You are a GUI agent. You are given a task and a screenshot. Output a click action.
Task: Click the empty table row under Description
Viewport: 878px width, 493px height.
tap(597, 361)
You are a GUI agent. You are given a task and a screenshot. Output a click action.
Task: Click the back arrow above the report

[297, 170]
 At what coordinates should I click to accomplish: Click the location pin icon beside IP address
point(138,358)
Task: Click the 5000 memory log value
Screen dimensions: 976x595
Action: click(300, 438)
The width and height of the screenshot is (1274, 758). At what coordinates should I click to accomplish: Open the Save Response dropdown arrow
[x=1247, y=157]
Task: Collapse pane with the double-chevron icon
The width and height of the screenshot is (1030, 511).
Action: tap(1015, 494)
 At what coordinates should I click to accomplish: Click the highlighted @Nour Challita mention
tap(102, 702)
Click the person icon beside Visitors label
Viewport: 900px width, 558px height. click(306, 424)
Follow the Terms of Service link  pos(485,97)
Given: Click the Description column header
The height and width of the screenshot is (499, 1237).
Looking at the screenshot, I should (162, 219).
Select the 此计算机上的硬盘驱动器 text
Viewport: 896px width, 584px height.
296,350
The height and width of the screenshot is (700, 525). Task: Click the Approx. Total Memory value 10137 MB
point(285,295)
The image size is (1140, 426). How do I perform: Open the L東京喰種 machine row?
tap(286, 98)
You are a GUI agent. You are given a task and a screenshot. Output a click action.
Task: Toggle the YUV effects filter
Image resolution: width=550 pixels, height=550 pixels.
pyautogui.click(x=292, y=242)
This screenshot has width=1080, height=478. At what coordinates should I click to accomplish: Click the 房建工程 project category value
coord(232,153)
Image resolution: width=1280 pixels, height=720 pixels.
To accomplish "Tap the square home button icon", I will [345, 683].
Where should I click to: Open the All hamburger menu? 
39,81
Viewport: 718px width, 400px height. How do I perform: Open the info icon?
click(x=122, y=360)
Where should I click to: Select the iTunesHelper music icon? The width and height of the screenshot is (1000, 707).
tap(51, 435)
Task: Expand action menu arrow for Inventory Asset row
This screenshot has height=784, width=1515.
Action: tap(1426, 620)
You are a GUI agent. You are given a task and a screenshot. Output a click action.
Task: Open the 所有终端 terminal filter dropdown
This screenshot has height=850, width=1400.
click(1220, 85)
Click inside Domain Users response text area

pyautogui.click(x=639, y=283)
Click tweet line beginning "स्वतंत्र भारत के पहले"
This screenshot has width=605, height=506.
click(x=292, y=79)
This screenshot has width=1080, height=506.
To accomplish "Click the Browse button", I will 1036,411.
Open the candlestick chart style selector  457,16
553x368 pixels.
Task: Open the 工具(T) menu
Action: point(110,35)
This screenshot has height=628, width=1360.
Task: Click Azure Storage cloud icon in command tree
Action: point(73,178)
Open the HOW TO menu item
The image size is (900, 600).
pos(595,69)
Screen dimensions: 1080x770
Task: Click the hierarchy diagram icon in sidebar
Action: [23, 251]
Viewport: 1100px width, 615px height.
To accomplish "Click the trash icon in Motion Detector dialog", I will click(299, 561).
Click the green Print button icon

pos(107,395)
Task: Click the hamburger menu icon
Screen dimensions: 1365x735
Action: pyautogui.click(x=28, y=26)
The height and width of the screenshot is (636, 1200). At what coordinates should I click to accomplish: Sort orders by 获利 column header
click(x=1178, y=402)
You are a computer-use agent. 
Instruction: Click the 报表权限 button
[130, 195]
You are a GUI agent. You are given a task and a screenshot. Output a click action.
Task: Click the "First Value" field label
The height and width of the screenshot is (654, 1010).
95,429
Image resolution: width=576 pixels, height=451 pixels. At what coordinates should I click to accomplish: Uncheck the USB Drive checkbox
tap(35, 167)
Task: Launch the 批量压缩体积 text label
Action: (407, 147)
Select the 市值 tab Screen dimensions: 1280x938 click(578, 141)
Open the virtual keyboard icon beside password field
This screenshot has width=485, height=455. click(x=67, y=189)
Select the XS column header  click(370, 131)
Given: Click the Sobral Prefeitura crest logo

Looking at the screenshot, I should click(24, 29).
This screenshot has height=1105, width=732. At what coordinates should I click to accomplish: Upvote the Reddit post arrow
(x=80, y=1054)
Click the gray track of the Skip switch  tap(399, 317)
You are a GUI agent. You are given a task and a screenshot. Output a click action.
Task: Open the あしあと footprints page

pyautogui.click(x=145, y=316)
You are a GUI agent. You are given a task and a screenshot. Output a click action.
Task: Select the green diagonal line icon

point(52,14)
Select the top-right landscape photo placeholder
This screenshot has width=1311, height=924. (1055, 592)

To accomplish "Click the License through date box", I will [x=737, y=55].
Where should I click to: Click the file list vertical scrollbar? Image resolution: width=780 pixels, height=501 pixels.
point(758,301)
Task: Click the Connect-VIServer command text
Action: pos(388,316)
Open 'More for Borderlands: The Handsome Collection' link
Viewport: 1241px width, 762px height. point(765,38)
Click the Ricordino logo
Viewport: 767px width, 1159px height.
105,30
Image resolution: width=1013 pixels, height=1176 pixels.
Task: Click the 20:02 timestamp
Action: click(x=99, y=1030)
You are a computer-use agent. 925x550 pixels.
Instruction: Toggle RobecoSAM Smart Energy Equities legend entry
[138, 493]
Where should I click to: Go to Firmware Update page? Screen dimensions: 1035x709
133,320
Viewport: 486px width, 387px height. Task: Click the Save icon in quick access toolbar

**Task to carry out**
The answer must be every line from the entries above that holds the string "Description".

**Solution for this problem**
Task: Click the empty table row under Description
Given: Click the Description column header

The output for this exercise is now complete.